Previous research on bike seats and erectile dysfunction has been based on “sketchy” data, Niederberger says. “The problems with the data collected was that it would measure pressure on just the seat. I know that if someone sits on the seat, they’re going to exert force on the seat. How would that help us figure out if the seat is causing erectile dysfunction?”
So the team built a portable device that can be attached to the study participant. It’s pretty DIY looking. The soon-to-be-patented technology is housed in a kind of minibackpack you might find on the back of a football tailgater. A twisted mess of multicolored wires protrudes from the bottom of the pack and connects to four thin, clear adhesive sensors—think Crest Whitestrips—applied to the subject’s arteries. The backpack allows the study to move off the stationary bike and out of the lab, into a natural world that requires more balance and shifting of weight.
“Our studies are the only ones that I know of that measure force in typical bicycle riding as well as in the lab,” Niederberger says. “We were able to take guys out on their own bikes with a variety of different seats.”
Thus far, the study has had 16 volunteer subjects, most of them in their 30s and 40s. Six different seats have been tested—three with noses and three without. “You’d expect that just taking the nose away would solve the problem” because it’s the nose that presses on the arteries, Niederberger says. “It turns out that works for some men, but for others it makes it worse.”
Sujeeth Parthiban, a bioengineering PhD student who runs the research, explains why noseless isn’t the answer. “People feel discomfort on the noseless seats and try to push back, which ends up with them sitting on the arteries. After those rides, we ask volunteers to rate noseless seats based on comfort level, and they are rated pretty poorly.”
Niederberger advises bicyclists not to buy into the hype when a seat design is heralded for preventing blockage and improving blood flow. Bicyclists whose seats are comfortable should stick with their seats “until there are better seats out there actually based on data.”
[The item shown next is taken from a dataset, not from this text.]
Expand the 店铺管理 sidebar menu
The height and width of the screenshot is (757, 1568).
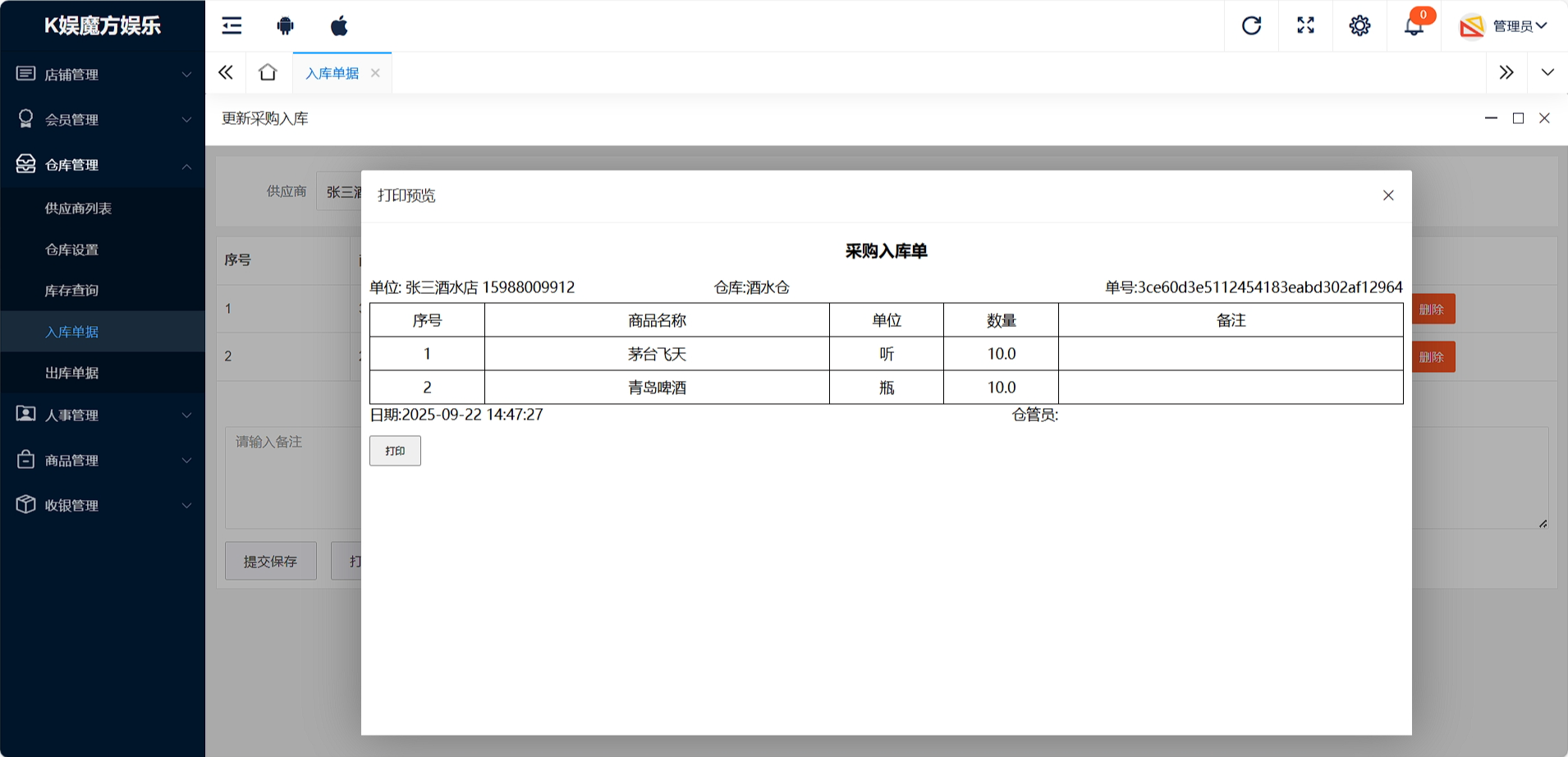103,75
He uses Ralph Nader’s trailblazing crusade for heightened automobile safety in the 60s as a guiding point for his 20 years of research. “Ralph Nader came along and made some key engineering observations. Now we have a way of developing specifications for safety during an automobile accident. In the bicycle seat world, we’re still in the pre-Nader era.”
As a regular cyclist, one who doesn’t own a car and rides year-round, I’d be lying if I said I didn’t wonder about damage “down there.” I even switched my seat a couple years back, updating a clunky mid-80s vintage seat to a sleeker one that I thought was more practical.
Niederberger admits the ideal seat may not be offered at your neighborhood bike shop any time soon. “I hoped we would find an existing seat that was good for all men. So far we haven’t found the Holy Grail of seats. I think we’re just going to end up making one.
“We’re engineers,” he says. “We live for projects like these. It’s what turns us on.”